2) Utilize different hardware (dual battery, or NVRAM)
There are RAID cards available with dual battery, and the RAID controller intelligently switches between them as needed. Other cards, like the Dell H710 utilize a non-volitile (NVRAM) to back their cache and do not need a battery. These are an optimal choice when you do not have low periods of IO traffic.
3) Switch from write-through to force write-back
We tossed around the idea about writing a script that runs out of cron every minute, watches for write-through policy and changes the policy to force-write back so that it will use the cache regardless of the battery status. This would require that we accept the risk of data loss in the event of power outage.
4) Control when we learn
This is perhaps the simplest of the options. Dell provides their OMSA toolset which includes commands to initate a learn cycle, or even delay an upcoming learn cycle for up to seven days. By initiating the cycle at a low period, we are able to minimize degraded service.

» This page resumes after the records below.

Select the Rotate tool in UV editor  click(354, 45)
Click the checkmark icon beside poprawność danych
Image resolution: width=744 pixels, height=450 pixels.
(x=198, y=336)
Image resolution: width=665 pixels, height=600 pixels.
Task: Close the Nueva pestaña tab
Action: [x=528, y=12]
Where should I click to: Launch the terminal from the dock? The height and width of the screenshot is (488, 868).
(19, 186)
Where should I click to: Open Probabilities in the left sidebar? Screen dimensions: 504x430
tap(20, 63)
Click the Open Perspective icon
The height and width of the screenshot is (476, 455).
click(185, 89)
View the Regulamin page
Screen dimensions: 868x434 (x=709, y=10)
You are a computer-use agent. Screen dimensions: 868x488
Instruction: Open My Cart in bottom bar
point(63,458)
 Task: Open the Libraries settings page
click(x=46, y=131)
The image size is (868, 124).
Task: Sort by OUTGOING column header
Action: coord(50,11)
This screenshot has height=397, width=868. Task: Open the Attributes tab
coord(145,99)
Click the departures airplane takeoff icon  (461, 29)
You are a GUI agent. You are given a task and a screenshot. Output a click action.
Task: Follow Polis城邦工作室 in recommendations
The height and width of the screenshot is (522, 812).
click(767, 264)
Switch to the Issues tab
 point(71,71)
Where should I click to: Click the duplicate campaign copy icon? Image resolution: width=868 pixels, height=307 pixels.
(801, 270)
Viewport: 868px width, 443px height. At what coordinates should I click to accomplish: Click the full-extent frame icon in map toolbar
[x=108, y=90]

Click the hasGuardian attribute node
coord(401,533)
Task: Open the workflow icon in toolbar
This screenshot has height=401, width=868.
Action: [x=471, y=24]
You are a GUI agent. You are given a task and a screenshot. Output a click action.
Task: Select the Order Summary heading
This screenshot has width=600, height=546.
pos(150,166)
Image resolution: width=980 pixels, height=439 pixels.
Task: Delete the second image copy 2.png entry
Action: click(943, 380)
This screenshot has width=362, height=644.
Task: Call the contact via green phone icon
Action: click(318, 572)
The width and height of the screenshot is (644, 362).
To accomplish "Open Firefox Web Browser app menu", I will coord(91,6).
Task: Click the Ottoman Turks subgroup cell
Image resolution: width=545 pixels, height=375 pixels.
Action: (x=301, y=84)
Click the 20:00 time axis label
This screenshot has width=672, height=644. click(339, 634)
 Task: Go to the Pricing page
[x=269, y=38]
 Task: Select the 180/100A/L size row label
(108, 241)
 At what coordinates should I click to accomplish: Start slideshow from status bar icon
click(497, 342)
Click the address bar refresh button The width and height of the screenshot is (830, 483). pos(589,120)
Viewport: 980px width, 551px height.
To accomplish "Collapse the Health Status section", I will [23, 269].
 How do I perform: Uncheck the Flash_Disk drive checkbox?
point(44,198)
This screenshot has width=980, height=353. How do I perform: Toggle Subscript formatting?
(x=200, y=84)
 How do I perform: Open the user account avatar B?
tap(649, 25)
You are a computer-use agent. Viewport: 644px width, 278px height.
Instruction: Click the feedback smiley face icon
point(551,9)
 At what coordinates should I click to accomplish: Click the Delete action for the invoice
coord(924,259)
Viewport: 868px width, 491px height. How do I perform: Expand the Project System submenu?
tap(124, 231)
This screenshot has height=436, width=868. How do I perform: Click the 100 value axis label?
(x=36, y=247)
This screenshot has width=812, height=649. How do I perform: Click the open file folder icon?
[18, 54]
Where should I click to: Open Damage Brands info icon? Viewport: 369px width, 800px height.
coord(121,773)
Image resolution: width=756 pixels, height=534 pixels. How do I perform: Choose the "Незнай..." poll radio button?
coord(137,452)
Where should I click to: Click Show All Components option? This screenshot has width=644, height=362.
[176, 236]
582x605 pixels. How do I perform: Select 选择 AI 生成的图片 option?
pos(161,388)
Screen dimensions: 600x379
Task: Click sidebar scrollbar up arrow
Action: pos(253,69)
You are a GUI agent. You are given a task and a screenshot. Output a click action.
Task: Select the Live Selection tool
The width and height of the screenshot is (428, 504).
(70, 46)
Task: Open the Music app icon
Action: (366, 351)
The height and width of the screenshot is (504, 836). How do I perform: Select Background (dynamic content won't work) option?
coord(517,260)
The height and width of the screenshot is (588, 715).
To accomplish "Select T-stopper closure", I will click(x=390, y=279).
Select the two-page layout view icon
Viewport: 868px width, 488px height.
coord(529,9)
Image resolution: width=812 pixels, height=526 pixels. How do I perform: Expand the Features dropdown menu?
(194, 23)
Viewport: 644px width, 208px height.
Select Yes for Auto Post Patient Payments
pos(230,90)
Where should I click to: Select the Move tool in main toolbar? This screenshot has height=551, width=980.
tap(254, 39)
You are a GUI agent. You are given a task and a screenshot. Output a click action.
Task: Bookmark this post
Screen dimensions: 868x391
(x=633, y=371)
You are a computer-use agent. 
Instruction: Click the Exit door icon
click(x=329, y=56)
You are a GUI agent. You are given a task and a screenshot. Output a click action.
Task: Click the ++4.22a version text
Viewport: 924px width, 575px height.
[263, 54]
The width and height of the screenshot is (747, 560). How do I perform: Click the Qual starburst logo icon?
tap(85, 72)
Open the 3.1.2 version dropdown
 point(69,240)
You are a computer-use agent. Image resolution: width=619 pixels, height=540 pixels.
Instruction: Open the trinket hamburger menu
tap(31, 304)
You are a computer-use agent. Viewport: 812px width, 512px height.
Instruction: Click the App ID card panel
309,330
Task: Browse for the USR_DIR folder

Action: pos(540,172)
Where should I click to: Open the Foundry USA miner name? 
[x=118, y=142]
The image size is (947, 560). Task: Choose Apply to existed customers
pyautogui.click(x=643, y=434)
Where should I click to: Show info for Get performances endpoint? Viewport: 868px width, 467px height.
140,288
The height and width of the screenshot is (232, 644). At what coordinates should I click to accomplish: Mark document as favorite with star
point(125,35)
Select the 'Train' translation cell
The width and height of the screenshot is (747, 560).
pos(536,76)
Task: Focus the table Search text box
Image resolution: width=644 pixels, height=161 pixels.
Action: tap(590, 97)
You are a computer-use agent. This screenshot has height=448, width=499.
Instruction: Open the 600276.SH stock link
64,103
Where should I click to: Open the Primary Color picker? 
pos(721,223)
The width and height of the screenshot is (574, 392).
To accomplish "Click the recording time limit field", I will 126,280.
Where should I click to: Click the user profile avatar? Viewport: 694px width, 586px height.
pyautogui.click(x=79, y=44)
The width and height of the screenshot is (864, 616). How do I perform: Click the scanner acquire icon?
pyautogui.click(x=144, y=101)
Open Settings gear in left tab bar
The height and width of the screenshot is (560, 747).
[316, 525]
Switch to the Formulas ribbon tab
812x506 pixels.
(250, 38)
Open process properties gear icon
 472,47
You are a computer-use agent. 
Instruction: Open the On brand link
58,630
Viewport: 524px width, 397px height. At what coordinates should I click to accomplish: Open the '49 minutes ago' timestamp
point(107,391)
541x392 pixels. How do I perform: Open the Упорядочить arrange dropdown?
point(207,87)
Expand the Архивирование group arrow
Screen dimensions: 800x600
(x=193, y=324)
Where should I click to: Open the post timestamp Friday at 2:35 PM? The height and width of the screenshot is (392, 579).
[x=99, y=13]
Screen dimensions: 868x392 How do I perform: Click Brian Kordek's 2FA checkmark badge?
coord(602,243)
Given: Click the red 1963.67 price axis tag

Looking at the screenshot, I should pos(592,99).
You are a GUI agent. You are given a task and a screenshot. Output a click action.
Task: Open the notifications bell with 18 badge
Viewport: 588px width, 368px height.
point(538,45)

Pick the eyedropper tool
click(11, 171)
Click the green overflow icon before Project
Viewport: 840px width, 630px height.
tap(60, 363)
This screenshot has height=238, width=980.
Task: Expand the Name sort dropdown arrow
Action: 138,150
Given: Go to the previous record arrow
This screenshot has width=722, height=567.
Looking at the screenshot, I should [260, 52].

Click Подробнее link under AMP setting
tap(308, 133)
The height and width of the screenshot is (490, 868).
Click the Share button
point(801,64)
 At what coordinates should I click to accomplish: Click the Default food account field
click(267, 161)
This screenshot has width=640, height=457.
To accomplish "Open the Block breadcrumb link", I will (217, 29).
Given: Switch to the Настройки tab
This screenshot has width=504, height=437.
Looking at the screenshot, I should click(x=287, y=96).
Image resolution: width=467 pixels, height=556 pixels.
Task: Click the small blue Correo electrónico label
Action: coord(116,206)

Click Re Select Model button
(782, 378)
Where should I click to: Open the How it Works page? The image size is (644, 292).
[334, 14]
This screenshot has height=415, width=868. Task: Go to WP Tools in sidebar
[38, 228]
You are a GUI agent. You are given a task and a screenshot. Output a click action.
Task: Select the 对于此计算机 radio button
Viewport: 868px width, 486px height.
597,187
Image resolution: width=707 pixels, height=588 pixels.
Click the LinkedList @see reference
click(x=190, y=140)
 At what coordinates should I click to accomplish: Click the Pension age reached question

For Dell OMSA, we query the time until next learning using “omreport storage battery”. If the next learning is scheduled in the next 24 hours, we force the learn cycle to happen immediately using “omconfig storage battery action=startlearn controller=0 battery=0”. This script is then triggered from cron to happen at off hours for the server’s location and workload. Lastly, this is all bundled up into a RPM package that we can deploy to all of our servers using Spacewalk.
In summary, battery learning on RAID controllers can be a tricky problem to solve. It requires that you understand the risks involved in each of the policy settings, the relative workload of your environment and measure the cost/benefit for the hardware you choose.